Y atañe también, como no, al Valle de los Caídos. Hay que sacar los restos de Franco y José Antonio de esos lúgubres sepulcros donde reposan desde hace demasiado tiempo y entregarlos a sus familias, como se ha hecho ya con Mola y Sanjurjo –dos de los cerebros del Glorioso Alzamiento– en Pamplona. Hay que desmontar también esa ominosa y prepotente cruz de 130 metros, porque es el símbolo de la Cruzada, la sanguinaria operación ilícita de rescate espiritual de la patria en la que se embarcó que Franco al grito de

Salvaré a España del marxismo aunque tenga que fusilar a la otra media.

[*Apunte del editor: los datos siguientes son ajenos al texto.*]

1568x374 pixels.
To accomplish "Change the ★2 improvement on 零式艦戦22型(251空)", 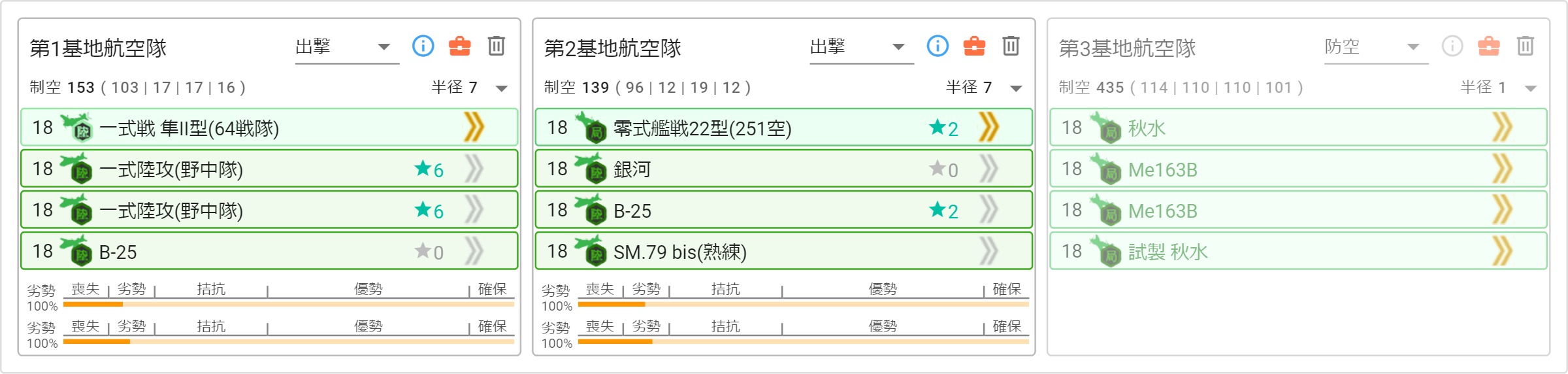I will click(944, 128).
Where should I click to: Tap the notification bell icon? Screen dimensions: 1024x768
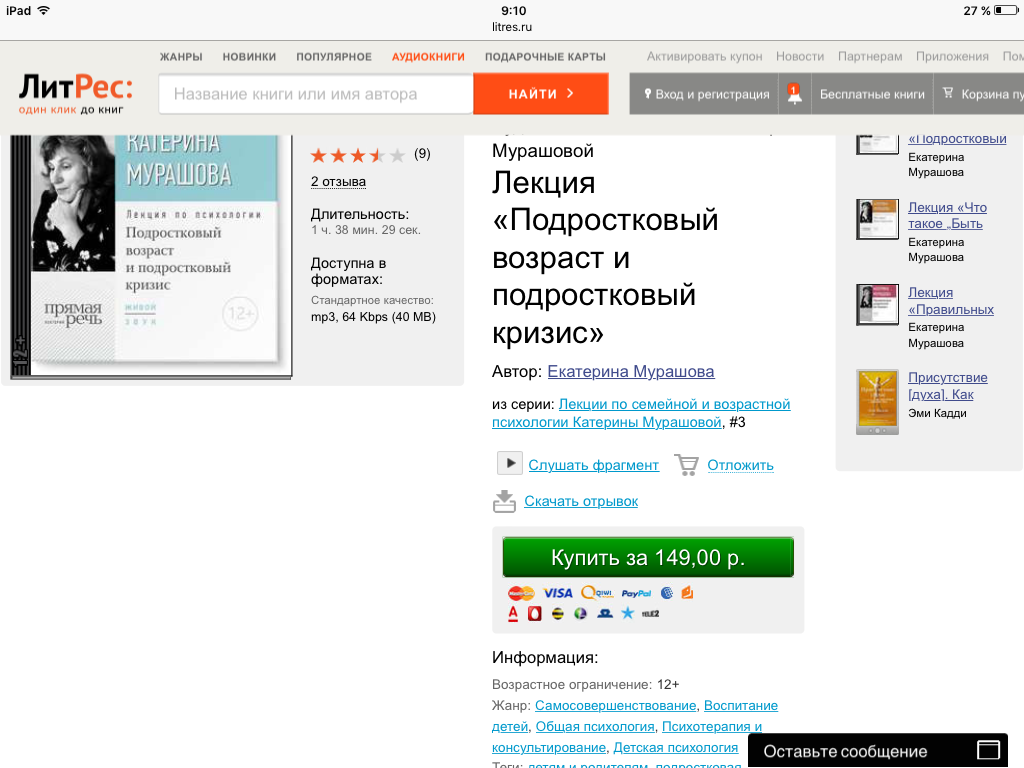(x=794, y=94)
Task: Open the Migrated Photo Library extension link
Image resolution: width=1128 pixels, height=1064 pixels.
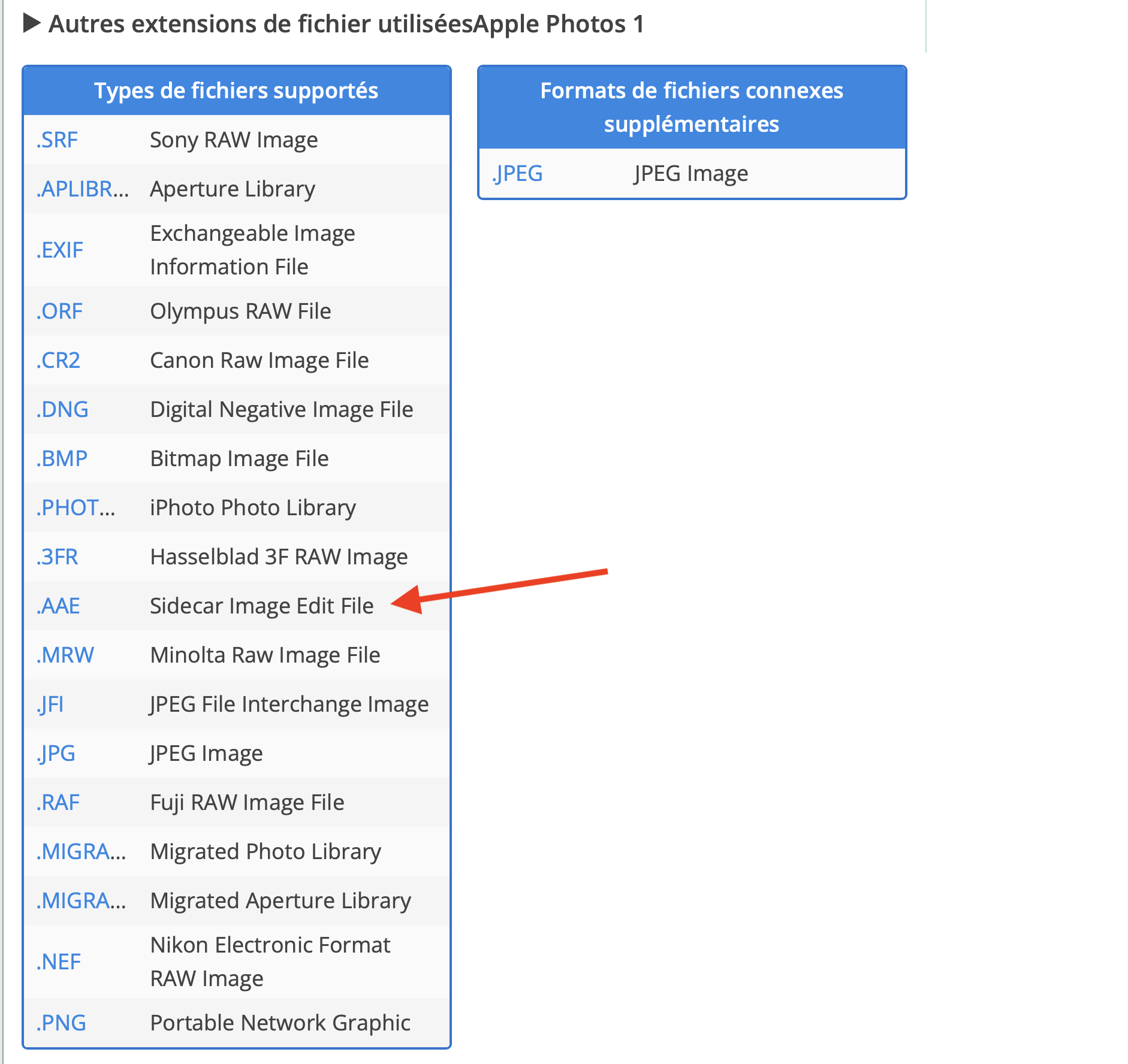Action: click(81, 852)
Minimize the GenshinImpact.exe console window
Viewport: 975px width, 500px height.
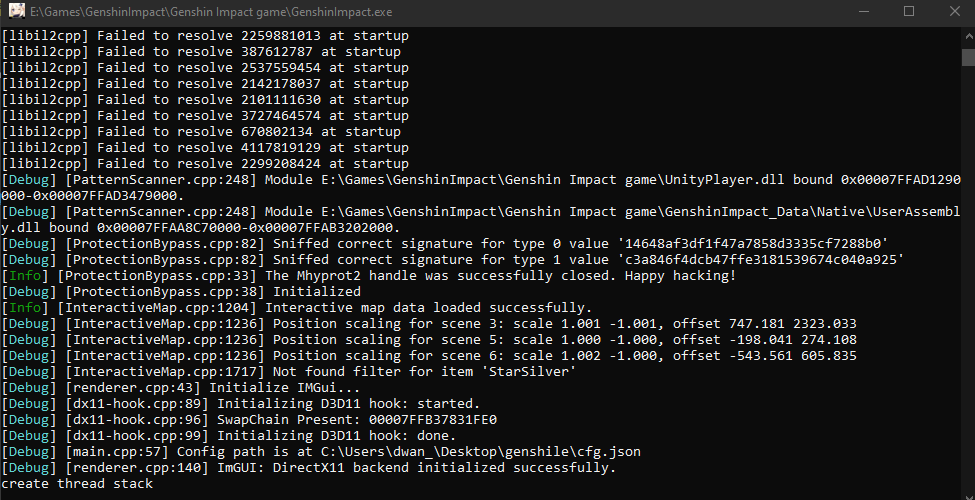pos(864,11)
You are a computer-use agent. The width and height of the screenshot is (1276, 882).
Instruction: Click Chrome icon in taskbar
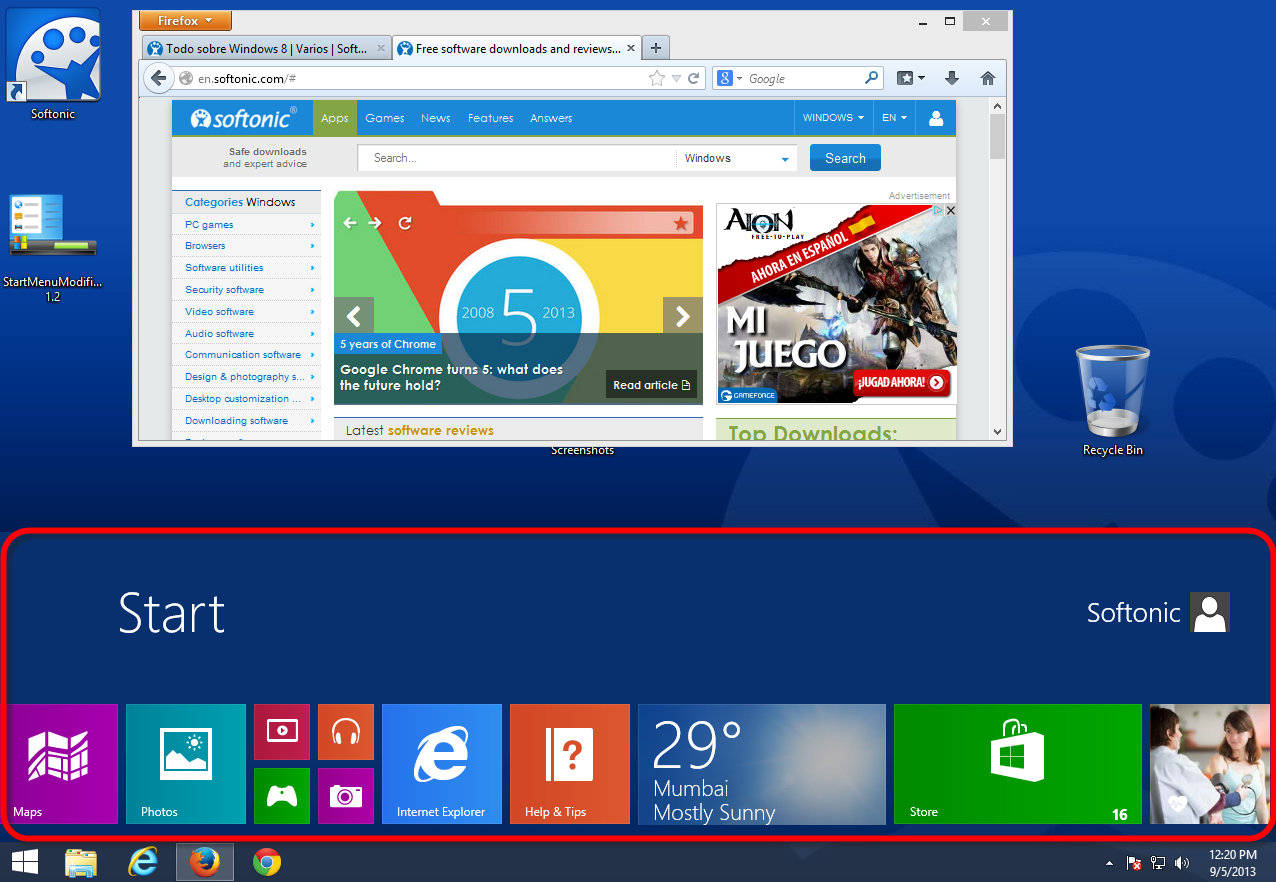267,862
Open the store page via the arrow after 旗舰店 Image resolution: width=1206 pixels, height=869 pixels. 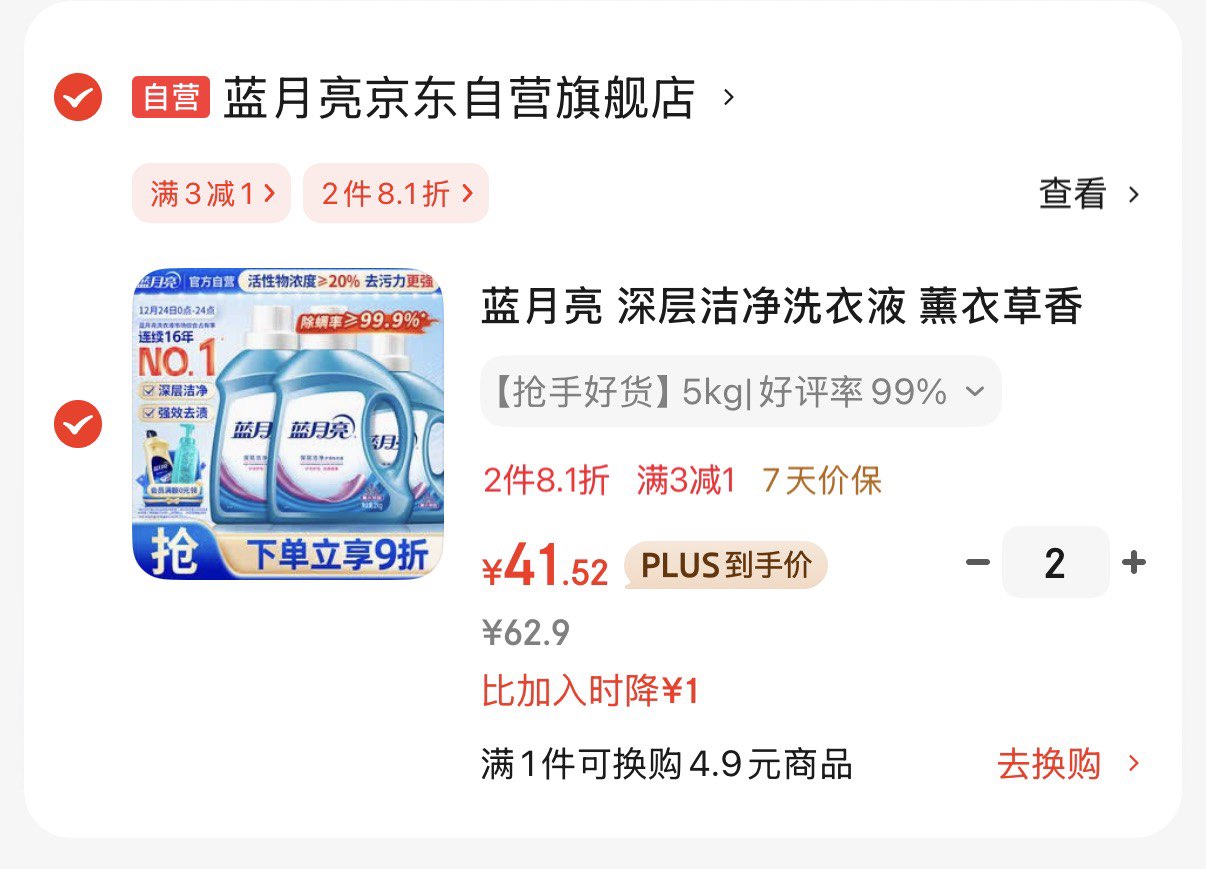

Y como dice el profesor Julián Casanova, hay que retirar de una vez por todas la Guerra Civil del debate político e introducirlo en los libros de texto.

Para que los españoles (que desconocen en su mayoría lo que de verdad ocurrió en la Guerra Civil) se puedan carcajear cada vez que un político torticero e ignorante dice bobadas como las de Rafa Hernando:

La República trajo un millón de muertos.

Ni fueron un millón (500.000, a lo sumo), ni los trajo la República.

La República trajo, en esencia, la abolición de los privilegios de los ricos y los poderosos. Y los muertos los trajeron aquellos que, como Franco, Yagüe y Mola, exterminaron a media España (150 mil muertos solo en la retaguardia) con tal de conservarlos.